Maj już się rozpoczął a więc pora na zużycia z poprzedniego miesiąca :) mimo, że myślałam, że jest na prawdę małe, teraz widzę że jest jednak spore ;) Nie przeciągam, zapraszam!
STOPY, DŁONIE:
*krem eveline- do bani! Wyrzucam po jednym (?) użyciu. Alkohol na pierwszym, lub drugim miejscu.. śmierdział wódą... wyrzucam bez żalu..
*mus do ciała na ratunek- świetny, świetny!! No stópki gładziuśkie, mięciusie <3
*mydło piernikowe. Okropny. Zapach ledwo zniosłam... męczyłam je, męczyłam i wymęczyłam...
HIGIENA:
*wkładki facelle- najlepsze ;)
*chusteczki velvet też najlepsze ;)
WOSKI:
*wosk coastal living
KLIK
*pink dragon fruit
KLIK
*a child's wish
KLIK
WŁOSY:
*szampon syoss-bardzo dobry, ale isana równie dobra, a tańsza ;)
*olejek z marakują- do chrzanu! Zmylił mnie napis z przodu, olejek 100%. Dupa. Mieszanka. Ah głupia ja. Zużyłam na włosy, nic nie zdziałał ;)
*olej kokosowy Organique. Miałan już, jest ok :)
KOLORÓWKA:
*podkład Avon Luxe. Świetny mus, trochę był za ciemny, ale jasny puder utrwalający pomagał. Może kupię ponownie.
*szminka Golden Rose- zaschła, bo zgubiłam pokrywkę..
*szminka X- wyrzucam, złamała się, nawet nie wiem jaka to firma.
*Camouflage Catrice. Wyrzucam, kupiłam ten z WIBO. Wg terminu od otwarcia, dawno powinnam go wyrzucić, jednak nie zrobiłam tego. Dla mnie taka pojemność jest nie do zużycia :) Ale postanowiłam wypróbować nowość wibo, więc ten idzie papa. Bardzo go lubiłam.
*szminka Wibo Million Dollar Lips- świetna, jednak nie ma już czego nakładać na usta :P no i baaardzo zgęstniała pod koniec. Ale i tak uwielbiam!
TWARZ:
*żel dermedic
<KLIK>
*micel z biedry- ostatnia butla z zapasu z kończącym się terminem. Lubię, może wrócę :)
*dwufaza z Delii- bardzo dobra, świetnie usuwała makijaż.
*płatki BeBeauty- niestety te były rozdwajające się
*płatki TAMI. Niestety, miała być opinia. Jednak jest problem. Nie skojarzyłam tego wcześniej, jednak ewidentnie mnie zapychają. Oba rodzaje... No i suche skórki mi się pojawiły.. Jedno zużyte do połowy, drugie gdzieś z 1/3. Nie polecam
*ambrozja po terminie trochę, wiec w sumie zużyłam do ciała.
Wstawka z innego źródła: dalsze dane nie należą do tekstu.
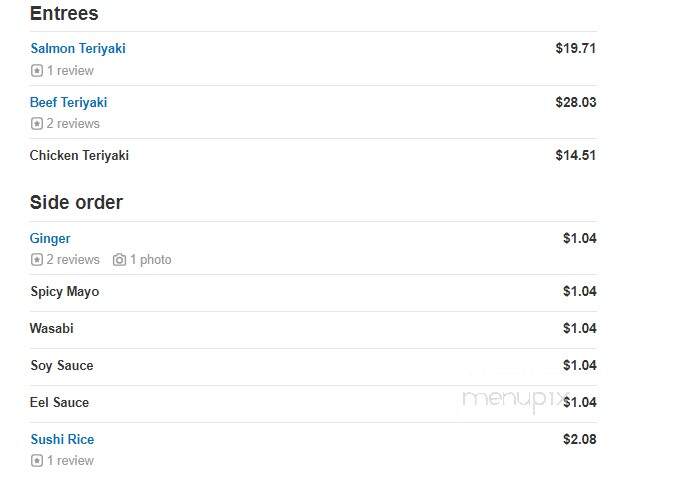
Task: Click the camera photo icon under Ginger
Action: coord(119,259)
Ale pachniała cudnie i miała małe drobinki, chętnie sprawdziłabym działanie na twarzy.
- próbka podkładu AA- dawno próbowałam, nic nie powiem. Zasechł mi, bo zapomniałam o nim.
*maska NC Nails Company, niebawem recenzja.
CIAŁO:
*żel Old Spice- świetny zapach, bardzo trwały. Na pewno jeszcze go kupimy :)
*żel dove- lubię i za działanie i za zapach, ale jakoś długo go męczyłam, nie lubię takich wielkich butli..
*emulsja emotopic- nie pierwsza, nie ostatnia zdecydowanie :)
*żel na dobranoc johnsons. No i ... zapach kiedyś uwielbiałam, teraz jest nijaki. No i strasznie mnie posypało po nim...
*próbka ulubionego żelu, który opisywałam
TU.
Ogrom próbek co? :P aż mi wstyd... :P
No to całkiem nieźle jednak poszło :P Co znacie z tego?